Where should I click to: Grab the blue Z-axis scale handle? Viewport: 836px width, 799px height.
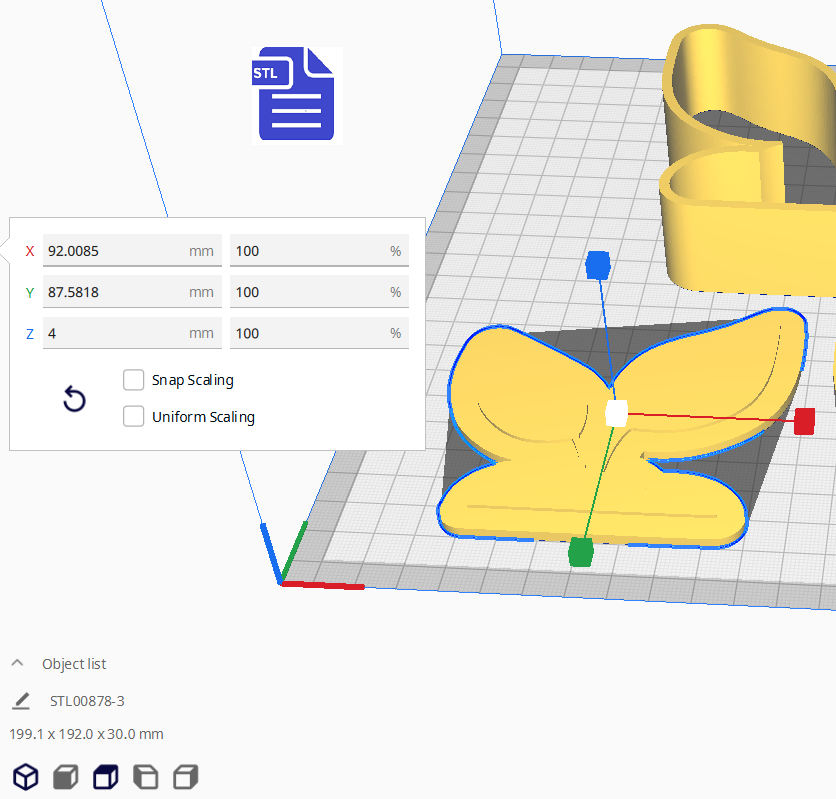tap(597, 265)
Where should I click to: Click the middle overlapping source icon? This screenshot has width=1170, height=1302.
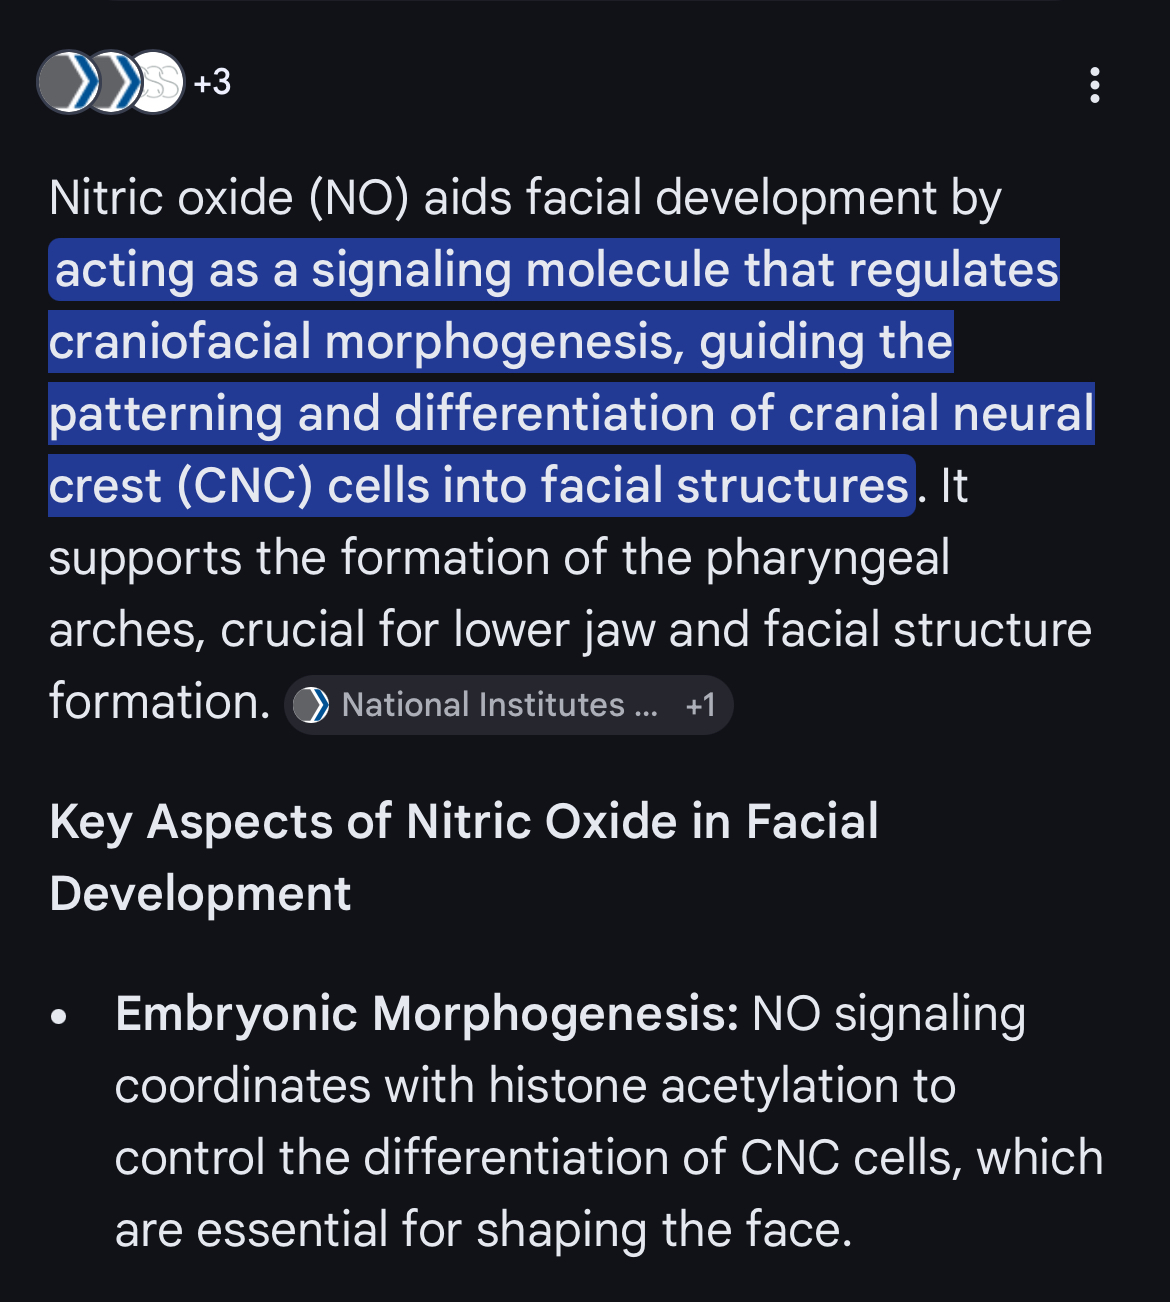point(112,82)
* * *
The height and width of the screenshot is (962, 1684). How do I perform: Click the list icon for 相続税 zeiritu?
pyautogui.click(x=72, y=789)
==
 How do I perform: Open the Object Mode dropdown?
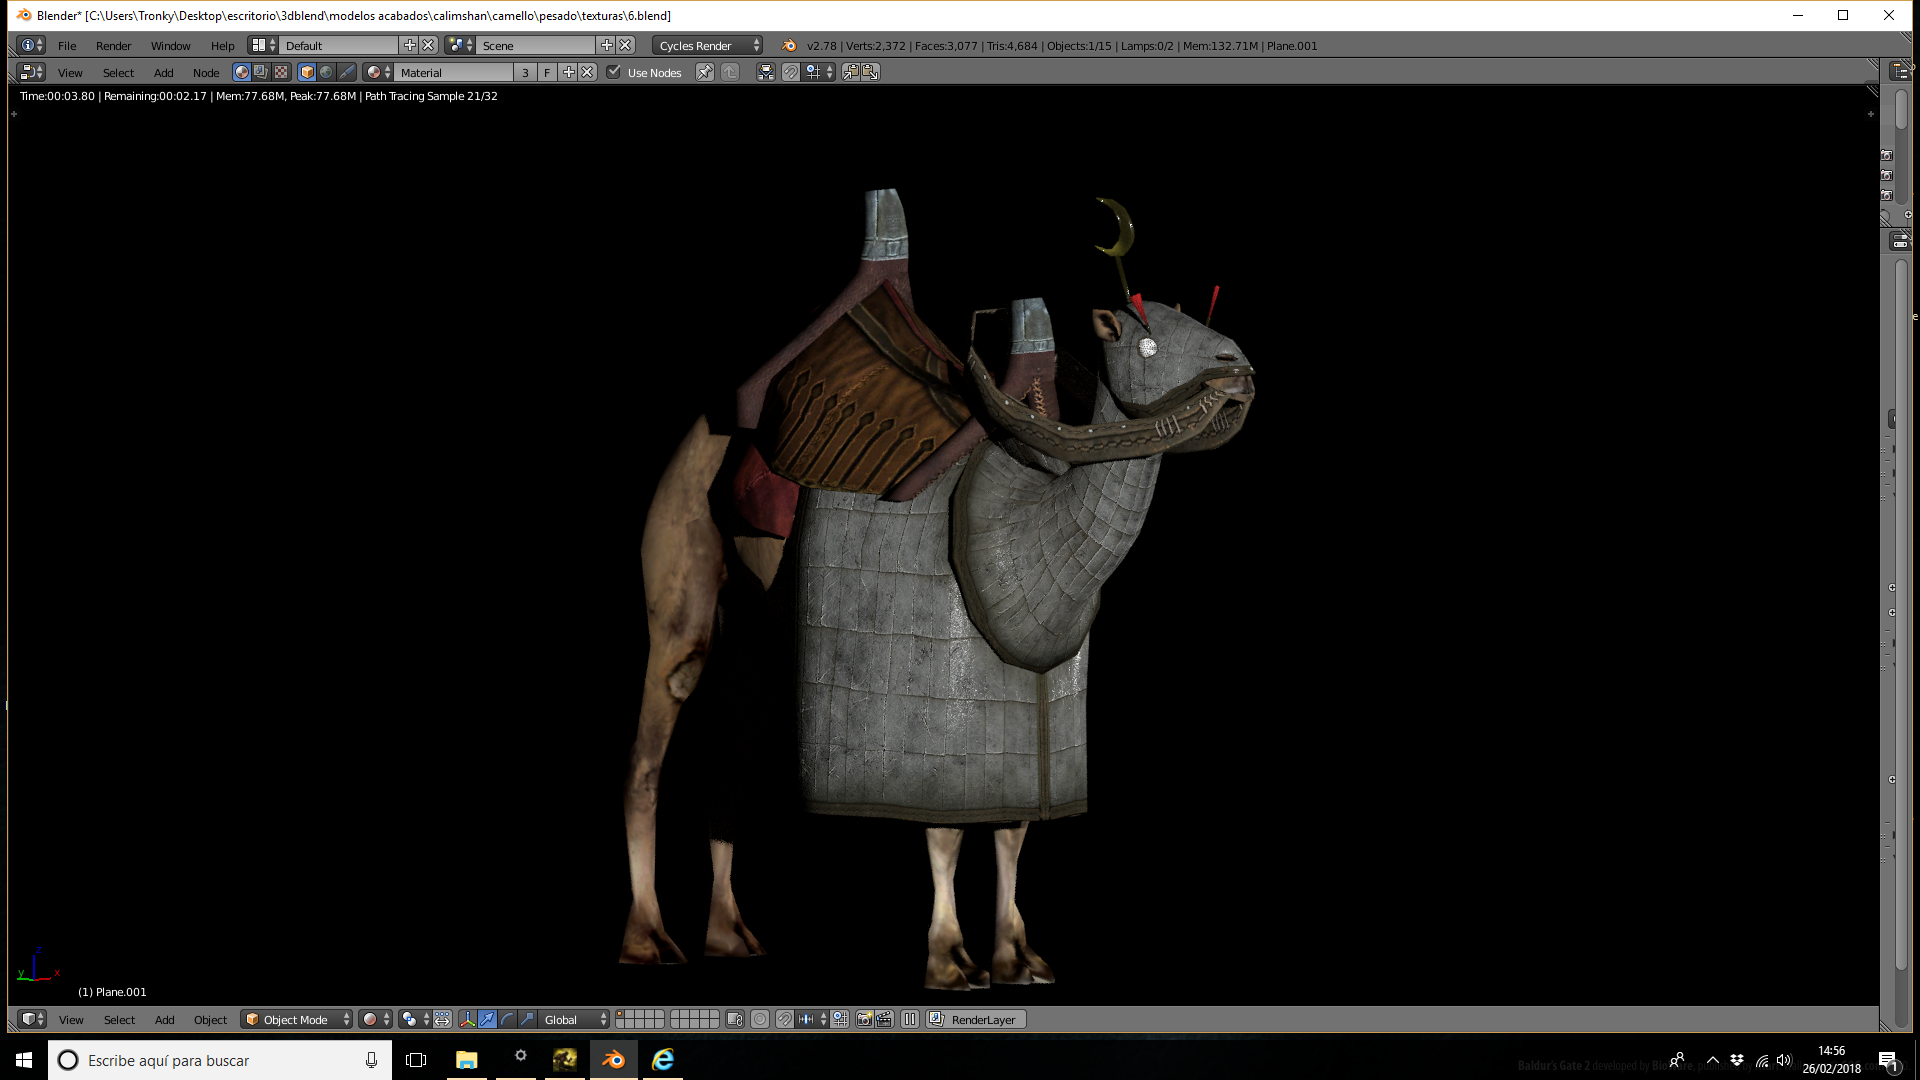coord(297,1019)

[Objective] Please output the stretch from the line containing "Where should I click to: Click" through the line containing "point(112,82)" as a JSON list of strings, one per line, skipping blank lines and leaving the pictures out.

[Solution for this problem]
[
  "Where should I click to: Click the middle overlapping source icon? This screenshot has width=1170, height=1302.",
  "point(112,82)"
]